I am new to Elastic and Machine Learning but what I have gathered by documentation is that to Use machine learning ( For the production cluster) it is better to use a dedicated machine learning node. Now in case of my project to dedicate a separate node as a machine learning node it may require a separate hardware and our content storage capacity may take a hit. When I read the docs I got the idea that I can set my ML node to be a data node as well. Now I know that a dedicated master or a dedicated coordinator should not be set as ML node. We have dedicated data nodes (hot,warm and cold). So is my thought process correct that my dedicated ML node can also be used a data node.

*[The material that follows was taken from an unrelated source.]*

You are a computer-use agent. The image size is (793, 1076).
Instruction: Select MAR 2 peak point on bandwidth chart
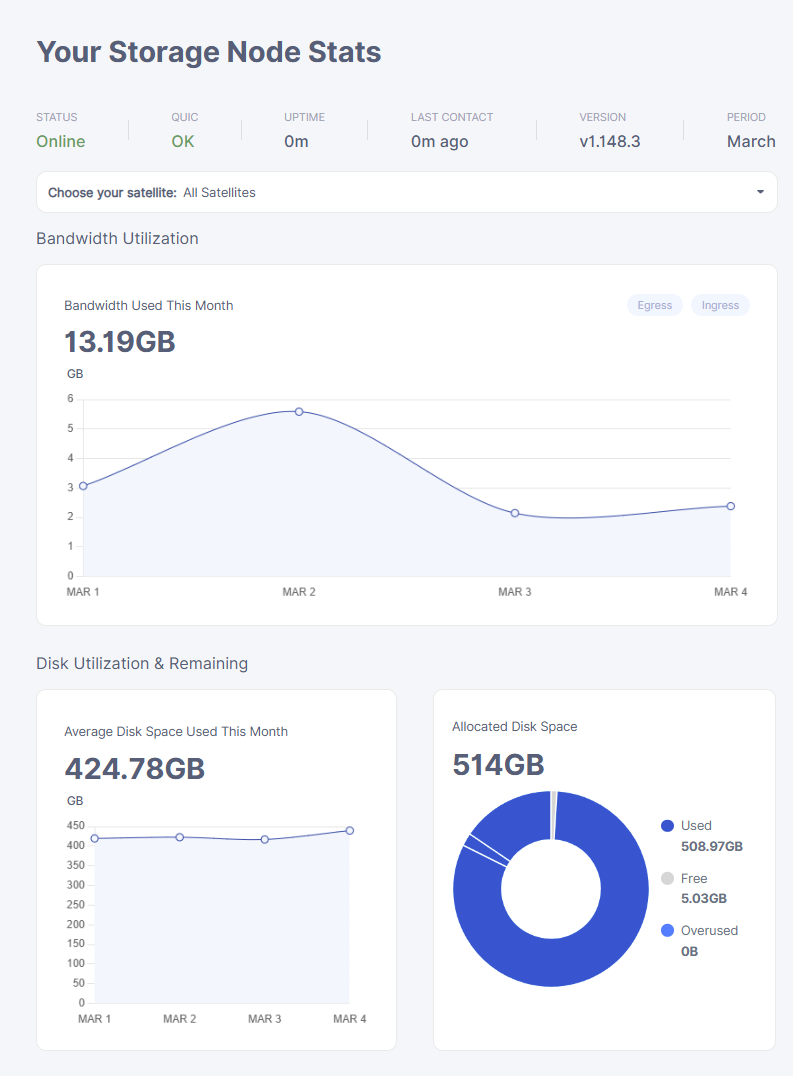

Any help or guidance is appreciated.
An ML node can also be a data node. It can also be a master node or a coordinating node too. In fact, if you run a single node cluster on your laptop for testing then it will have all these roles.
The reason we recommend not making joint ML/data nodes for serious production use relates to the memory on the machine outside of the JVM heap. ML nodes use memory outside of the JVM heap for running native analytics processes. Data nodes rely on memory outside of the JVM heap to be used as a file system cache by the operating system - without this OS level disk caching search performance will be poor. So, if you have a joint ML/data node then they'll be fighting over that memory outside of the JVM heap.
Whether it matters depends on whether you need optimum performance. If you are not pushing your cluster very hard and would rather save money by running fewer nodes then that's a decision you can make.
Thank you for clearing my query appreciate it. Will keep these things in mind and will proceed accordingly.